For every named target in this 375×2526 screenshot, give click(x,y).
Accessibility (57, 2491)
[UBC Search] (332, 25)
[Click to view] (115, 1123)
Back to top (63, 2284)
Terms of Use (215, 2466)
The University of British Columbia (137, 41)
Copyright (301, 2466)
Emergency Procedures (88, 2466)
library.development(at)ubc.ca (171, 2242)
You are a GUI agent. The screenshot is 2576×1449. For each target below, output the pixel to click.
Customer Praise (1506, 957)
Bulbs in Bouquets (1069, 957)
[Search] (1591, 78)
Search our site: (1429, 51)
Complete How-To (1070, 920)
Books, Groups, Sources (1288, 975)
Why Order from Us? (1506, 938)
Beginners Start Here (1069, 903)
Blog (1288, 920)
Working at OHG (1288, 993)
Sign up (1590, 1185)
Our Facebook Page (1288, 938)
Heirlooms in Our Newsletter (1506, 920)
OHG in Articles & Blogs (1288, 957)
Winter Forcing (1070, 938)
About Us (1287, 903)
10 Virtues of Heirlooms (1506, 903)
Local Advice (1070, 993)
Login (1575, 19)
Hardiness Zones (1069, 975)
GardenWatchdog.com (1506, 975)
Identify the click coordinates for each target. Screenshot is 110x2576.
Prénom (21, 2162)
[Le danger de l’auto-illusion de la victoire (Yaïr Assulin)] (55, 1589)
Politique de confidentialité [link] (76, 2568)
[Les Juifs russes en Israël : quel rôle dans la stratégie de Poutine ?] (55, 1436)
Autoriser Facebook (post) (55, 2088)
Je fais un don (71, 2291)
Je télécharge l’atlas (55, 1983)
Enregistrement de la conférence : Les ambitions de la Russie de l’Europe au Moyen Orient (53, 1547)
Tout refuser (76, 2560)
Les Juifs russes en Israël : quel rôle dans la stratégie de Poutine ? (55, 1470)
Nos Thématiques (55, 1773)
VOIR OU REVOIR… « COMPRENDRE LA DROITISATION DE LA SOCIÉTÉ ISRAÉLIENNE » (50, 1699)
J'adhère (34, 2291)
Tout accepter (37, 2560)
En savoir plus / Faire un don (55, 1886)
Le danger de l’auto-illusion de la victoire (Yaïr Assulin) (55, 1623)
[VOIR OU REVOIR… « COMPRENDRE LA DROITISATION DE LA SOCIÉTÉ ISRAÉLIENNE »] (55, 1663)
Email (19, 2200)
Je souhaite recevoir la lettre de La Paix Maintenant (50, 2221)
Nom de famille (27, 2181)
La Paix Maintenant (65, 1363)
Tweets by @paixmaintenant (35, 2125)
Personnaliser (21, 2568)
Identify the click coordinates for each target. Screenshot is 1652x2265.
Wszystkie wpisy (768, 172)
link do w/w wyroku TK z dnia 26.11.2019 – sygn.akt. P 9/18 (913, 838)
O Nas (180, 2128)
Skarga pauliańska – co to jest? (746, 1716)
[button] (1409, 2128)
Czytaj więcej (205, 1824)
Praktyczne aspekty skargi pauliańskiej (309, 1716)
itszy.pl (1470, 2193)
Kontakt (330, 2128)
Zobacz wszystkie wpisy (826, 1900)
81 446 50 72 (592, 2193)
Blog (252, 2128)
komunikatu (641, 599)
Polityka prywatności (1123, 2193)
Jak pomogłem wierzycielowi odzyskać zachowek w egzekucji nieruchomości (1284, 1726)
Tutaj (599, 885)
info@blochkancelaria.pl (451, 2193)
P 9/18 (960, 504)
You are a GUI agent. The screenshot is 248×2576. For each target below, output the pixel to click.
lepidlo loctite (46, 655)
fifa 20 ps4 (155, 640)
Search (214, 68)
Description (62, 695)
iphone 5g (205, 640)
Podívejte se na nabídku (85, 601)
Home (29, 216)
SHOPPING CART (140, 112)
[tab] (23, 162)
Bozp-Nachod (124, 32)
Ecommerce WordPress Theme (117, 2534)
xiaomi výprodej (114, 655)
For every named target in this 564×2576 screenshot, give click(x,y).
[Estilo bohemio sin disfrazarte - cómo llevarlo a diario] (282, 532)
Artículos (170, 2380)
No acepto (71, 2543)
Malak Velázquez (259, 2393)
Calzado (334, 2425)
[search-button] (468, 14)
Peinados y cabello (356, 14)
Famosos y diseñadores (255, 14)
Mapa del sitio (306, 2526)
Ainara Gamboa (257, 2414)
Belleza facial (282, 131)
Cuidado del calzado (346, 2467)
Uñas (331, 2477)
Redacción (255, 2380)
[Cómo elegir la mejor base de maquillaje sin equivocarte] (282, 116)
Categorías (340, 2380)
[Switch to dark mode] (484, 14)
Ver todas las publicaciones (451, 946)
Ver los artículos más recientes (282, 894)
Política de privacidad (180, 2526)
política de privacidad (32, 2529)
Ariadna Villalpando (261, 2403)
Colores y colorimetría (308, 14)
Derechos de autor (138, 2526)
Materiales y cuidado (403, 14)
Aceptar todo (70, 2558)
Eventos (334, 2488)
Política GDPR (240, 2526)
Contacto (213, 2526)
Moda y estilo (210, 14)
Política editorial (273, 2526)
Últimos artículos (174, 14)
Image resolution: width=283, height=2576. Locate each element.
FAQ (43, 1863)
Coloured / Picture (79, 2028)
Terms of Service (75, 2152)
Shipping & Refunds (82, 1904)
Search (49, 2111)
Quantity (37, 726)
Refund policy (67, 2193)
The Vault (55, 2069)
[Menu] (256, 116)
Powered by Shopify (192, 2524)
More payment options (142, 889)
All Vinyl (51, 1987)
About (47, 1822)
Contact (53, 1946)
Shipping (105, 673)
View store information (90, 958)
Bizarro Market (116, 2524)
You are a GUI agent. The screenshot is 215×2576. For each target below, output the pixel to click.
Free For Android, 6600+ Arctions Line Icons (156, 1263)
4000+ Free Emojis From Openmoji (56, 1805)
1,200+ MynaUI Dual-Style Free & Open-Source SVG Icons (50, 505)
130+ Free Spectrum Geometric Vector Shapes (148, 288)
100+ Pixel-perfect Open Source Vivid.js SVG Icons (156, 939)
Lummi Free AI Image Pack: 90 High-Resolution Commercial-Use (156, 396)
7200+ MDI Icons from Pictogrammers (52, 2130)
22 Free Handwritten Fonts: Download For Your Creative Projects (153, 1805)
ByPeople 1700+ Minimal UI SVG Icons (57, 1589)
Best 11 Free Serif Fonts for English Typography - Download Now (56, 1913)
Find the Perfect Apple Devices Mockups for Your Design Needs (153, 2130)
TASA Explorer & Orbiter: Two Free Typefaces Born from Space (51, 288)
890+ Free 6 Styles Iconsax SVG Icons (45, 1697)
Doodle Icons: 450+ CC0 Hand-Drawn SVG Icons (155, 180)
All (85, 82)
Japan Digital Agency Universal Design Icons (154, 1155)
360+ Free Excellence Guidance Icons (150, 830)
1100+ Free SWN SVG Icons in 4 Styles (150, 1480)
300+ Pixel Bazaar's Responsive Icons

+++

Retrieve all lines from the data that contain the string "Israël".

[Les Juifs russes en Israël : quel rôle dans la stratégie de Poutine ?] (55, 1436)
Les Juifs russes en Israël : quel rôle dans la stratégie de Poutine ? (55, 1470)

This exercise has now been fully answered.